Serbians would say "*Da li *se koristi i za čelične konstrukcije?" (reč = ekavian = Serb)
Croatians would say "Koristi li se i za čelične konstrukcije?" (inversion)


----------



## qwqwqw

Hvala puno na pojasnjenja.


----------



## qwqwqw

... na poja*š*njenja.


----------



## Милан

We (Serbs) would also say _Koristi li se_, it's not just Croatian thing. However, _Da li_ is more frequent. And, I would never say _Je li se koristi, _it sounds strange in this sentence.

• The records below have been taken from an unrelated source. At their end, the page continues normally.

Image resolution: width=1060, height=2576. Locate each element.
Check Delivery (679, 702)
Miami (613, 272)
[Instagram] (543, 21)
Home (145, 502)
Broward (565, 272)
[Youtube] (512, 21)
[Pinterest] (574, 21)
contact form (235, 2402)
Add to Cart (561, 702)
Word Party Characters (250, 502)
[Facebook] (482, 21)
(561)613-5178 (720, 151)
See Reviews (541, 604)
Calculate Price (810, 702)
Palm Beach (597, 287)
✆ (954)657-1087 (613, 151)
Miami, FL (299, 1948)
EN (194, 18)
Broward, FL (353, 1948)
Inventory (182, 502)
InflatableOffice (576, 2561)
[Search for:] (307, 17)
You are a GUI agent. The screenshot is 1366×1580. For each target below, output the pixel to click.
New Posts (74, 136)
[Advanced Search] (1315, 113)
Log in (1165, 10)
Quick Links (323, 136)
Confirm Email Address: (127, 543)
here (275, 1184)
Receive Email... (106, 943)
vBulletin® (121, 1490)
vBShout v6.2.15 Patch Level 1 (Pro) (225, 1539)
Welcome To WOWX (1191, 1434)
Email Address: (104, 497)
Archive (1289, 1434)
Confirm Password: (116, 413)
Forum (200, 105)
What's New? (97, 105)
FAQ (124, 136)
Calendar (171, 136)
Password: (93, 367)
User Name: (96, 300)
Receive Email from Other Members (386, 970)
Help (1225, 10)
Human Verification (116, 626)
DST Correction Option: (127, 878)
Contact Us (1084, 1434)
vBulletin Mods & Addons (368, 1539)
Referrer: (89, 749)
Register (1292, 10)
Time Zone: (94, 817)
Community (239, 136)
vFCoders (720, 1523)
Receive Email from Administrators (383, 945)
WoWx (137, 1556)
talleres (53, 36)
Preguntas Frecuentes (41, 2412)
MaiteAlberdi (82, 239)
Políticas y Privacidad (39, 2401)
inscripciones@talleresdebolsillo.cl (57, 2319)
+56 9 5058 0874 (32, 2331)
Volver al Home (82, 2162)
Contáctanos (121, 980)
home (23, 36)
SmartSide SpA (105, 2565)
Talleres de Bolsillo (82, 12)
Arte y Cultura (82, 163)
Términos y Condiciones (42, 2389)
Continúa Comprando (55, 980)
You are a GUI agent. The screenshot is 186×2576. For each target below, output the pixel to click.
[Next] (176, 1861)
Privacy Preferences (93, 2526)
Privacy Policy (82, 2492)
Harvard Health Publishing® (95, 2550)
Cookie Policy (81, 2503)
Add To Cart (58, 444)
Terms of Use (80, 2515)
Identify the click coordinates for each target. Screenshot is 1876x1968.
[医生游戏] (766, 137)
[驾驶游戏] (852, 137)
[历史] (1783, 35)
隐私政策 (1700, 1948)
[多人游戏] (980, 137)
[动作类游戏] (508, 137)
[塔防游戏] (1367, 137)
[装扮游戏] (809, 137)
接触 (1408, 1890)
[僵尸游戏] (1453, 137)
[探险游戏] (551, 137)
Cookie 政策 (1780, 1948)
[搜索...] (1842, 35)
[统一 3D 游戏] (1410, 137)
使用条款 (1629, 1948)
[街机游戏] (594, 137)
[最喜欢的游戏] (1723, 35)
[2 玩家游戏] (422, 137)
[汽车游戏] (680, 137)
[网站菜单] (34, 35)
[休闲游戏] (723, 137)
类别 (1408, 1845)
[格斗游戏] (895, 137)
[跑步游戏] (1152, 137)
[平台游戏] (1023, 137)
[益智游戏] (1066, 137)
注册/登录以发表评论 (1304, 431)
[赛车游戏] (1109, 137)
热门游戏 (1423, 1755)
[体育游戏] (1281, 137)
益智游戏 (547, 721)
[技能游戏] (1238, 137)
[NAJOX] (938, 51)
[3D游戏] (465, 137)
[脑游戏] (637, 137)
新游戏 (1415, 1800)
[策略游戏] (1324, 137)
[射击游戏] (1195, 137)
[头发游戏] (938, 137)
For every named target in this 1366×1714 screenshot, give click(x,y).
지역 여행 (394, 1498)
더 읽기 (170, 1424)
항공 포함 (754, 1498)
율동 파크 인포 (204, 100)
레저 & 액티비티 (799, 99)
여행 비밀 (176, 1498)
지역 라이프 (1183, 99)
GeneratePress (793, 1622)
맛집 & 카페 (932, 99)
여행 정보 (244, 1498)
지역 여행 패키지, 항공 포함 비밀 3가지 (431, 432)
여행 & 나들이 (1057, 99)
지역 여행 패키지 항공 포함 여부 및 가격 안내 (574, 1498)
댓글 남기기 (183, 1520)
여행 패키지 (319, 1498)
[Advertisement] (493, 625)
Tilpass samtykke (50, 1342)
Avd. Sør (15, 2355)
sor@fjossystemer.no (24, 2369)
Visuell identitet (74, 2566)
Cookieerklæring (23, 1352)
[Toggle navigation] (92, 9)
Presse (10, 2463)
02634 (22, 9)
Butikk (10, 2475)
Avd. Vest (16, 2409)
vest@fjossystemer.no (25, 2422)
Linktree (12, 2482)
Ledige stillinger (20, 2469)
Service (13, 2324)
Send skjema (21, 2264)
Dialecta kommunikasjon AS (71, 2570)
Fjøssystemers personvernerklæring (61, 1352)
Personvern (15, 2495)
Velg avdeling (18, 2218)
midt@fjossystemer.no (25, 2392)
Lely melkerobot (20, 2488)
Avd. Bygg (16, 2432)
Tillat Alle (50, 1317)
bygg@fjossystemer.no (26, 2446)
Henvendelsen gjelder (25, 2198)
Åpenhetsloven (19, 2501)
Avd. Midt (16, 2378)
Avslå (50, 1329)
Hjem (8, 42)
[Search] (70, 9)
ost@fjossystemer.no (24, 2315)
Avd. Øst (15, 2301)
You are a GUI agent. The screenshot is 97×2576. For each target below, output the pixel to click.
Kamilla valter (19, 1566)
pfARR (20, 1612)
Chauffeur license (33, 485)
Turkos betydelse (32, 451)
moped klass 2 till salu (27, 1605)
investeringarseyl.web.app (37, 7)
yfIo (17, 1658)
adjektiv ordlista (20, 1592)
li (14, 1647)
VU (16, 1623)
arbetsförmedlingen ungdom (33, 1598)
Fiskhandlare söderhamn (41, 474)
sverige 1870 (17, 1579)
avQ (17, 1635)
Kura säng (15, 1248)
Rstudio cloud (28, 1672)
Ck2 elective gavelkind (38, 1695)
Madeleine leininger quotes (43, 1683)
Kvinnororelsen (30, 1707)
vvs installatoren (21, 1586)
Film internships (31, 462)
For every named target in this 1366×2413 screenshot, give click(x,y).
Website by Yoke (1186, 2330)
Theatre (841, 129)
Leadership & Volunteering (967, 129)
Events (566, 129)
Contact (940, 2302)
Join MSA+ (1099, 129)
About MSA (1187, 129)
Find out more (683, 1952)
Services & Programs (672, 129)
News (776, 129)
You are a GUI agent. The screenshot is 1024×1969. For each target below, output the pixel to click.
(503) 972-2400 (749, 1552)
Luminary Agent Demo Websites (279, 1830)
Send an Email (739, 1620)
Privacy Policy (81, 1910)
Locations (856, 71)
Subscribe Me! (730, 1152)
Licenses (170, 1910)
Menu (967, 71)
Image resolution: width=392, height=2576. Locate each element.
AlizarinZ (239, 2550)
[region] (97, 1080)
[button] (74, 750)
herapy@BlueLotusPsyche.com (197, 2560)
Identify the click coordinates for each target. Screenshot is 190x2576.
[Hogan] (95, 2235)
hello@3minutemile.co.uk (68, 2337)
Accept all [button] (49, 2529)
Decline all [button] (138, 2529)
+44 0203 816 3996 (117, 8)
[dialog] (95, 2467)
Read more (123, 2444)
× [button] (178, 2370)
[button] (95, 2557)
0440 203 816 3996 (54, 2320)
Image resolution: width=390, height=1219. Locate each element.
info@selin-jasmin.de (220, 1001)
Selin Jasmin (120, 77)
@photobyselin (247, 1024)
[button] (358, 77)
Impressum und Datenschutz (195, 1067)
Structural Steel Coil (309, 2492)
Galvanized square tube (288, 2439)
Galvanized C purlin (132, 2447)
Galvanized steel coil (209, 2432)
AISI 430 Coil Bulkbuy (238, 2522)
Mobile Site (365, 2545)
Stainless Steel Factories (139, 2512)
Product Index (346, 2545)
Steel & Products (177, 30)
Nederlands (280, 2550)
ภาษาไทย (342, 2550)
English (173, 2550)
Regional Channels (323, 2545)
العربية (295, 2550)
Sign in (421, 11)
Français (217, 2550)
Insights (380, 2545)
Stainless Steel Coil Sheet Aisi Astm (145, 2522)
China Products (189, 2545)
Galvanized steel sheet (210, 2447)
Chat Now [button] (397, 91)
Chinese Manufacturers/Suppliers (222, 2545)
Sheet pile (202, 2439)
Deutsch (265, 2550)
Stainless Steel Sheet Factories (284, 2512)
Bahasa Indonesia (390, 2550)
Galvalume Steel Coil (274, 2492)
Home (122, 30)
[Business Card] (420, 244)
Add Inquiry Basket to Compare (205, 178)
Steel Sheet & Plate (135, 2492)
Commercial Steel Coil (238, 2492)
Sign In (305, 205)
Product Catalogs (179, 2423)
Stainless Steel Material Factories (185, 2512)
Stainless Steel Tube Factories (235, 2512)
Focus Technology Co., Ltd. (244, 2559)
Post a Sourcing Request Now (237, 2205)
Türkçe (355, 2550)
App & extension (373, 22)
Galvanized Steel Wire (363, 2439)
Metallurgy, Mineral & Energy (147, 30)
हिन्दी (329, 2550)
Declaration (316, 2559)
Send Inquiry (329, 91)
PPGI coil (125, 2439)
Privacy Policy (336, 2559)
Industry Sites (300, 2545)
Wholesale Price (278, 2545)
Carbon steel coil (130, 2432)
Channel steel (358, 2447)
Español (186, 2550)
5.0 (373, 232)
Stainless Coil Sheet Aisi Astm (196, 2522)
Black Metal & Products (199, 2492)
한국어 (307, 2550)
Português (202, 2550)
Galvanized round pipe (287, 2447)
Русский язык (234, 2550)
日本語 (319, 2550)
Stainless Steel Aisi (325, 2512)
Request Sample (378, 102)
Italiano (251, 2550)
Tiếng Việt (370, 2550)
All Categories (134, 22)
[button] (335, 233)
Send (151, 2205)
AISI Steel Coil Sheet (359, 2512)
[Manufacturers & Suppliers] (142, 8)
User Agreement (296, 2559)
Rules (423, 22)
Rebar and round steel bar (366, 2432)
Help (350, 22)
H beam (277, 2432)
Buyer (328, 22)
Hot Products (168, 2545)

na pojašnjenjima or za pojašnjenja


----------



## qwqwqw

Hvala.....


----------



## qwqwqw

Милан said:


> We (Serbs) would also say _Koristi li se_, it's not just *a *Croatian thing. However, _Da li_ is more frequent. And, I would never say _Je li se koristi, _it sounds strange in this sentence./QUOTE]
> 
> Pomagati malo.


----------



## qwqwqw

Милан said:


> na pojašnjenjima, za pojašnjenja



Obadvije riječi su u množini, zar ne?


----------



## Милан

Da, u jednini bi bilo _na pojašnjenju _ili _za pojašnjenje_.


----------